Dinner was mixed. Grilled lamb was fine, but the meatballs in yogurt sauce, praised by other Yelp reviewers, was terrible: clearly leftover from previous meal, rock hard and dried out, with a wimpy drizzle of yogurt sauce that failed to offset these ovine disasters. Seafood tajine good, seafood casserole (Helba) good. Red curry was brothy and light, similar to a Thai curry rather than a thickened Indian one.

Special of halibut stuffed with crab had no resemblance to any ethnic food at all, a typical CA cuisine dish. But that was fine because it was ordered by my niece’s in-laws, who are squiggy about ethnic food in general, LOL.

We got the mini-sampler, choosing hummus, baba ghanoush, and lebna. First two were okay, but vastly inferior to a place like Ba-Bite which focuses much more on quality and superior technique. Yogurt was fine, but Greek-style yogurt is pretty much great everywhere in the SFBA.

Both the mushroom pate and the mushroom ravioli would have been fine but the sauces on both were sickeningly sweet. No one liked those pairings at all, not even the folks who usually like sweet food. Scallop dish had small scallops and again, a sickeningly sweet sauce that with the tasteless pan-fried polenta, was a mediocre pairing. Also, the plate was drowning in sauce, way too much of it even if it had been a good sauce.

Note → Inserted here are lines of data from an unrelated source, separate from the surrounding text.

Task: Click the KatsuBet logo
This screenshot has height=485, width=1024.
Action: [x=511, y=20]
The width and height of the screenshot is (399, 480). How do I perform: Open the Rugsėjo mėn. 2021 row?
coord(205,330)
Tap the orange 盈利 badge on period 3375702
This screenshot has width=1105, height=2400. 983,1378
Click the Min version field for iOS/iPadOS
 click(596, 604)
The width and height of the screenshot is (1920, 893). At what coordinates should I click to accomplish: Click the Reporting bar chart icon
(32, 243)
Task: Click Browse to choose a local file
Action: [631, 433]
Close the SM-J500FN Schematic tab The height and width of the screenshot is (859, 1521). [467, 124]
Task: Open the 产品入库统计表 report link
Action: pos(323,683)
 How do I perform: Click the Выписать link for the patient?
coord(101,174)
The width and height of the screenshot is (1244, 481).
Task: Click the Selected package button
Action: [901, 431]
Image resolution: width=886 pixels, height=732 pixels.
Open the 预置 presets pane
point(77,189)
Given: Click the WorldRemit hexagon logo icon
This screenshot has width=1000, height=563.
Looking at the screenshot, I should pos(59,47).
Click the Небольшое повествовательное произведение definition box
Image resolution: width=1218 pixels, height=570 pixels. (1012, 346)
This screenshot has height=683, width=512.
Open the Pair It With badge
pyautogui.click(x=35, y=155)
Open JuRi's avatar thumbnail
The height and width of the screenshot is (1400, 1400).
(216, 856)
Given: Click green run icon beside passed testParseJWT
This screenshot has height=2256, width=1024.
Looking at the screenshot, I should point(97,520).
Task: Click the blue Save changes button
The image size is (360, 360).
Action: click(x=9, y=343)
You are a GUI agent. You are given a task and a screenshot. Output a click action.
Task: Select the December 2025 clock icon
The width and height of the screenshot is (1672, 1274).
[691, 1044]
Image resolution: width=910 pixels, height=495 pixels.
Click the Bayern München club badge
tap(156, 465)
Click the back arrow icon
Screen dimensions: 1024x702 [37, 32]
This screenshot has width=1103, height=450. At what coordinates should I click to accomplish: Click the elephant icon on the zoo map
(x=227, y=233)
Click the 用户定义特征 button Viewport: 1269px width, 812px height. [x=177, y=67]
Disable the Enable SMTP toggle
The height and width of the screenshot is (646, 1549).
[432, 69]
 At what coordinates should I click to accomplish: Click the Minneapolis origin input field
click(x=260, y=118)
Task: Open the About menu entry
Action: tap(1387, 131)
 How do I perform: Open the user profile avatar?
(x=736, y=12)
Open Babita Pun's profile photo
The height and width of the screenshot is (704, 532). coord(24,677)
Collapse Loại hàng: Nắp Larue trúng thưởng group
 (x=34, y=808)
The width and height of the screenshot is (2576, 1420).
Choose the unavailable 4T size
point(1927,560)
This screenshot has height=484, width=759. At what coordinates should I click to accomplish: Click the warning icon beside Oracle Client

We are fans of Moroccan bastilla, and even the French-inspired version of duck strudel at Angela’s/Alameda is a fav with us. We didn’t care for Saha’s version, which was sweetened by what appeared to be a sauce of hoisin and duck au jus. OTOH, my 4-yr old grand-niece adored the bastilla and ate almost an entire one all by herself! The kids also approved the cauliflower, altho my DH and I didn’t try it.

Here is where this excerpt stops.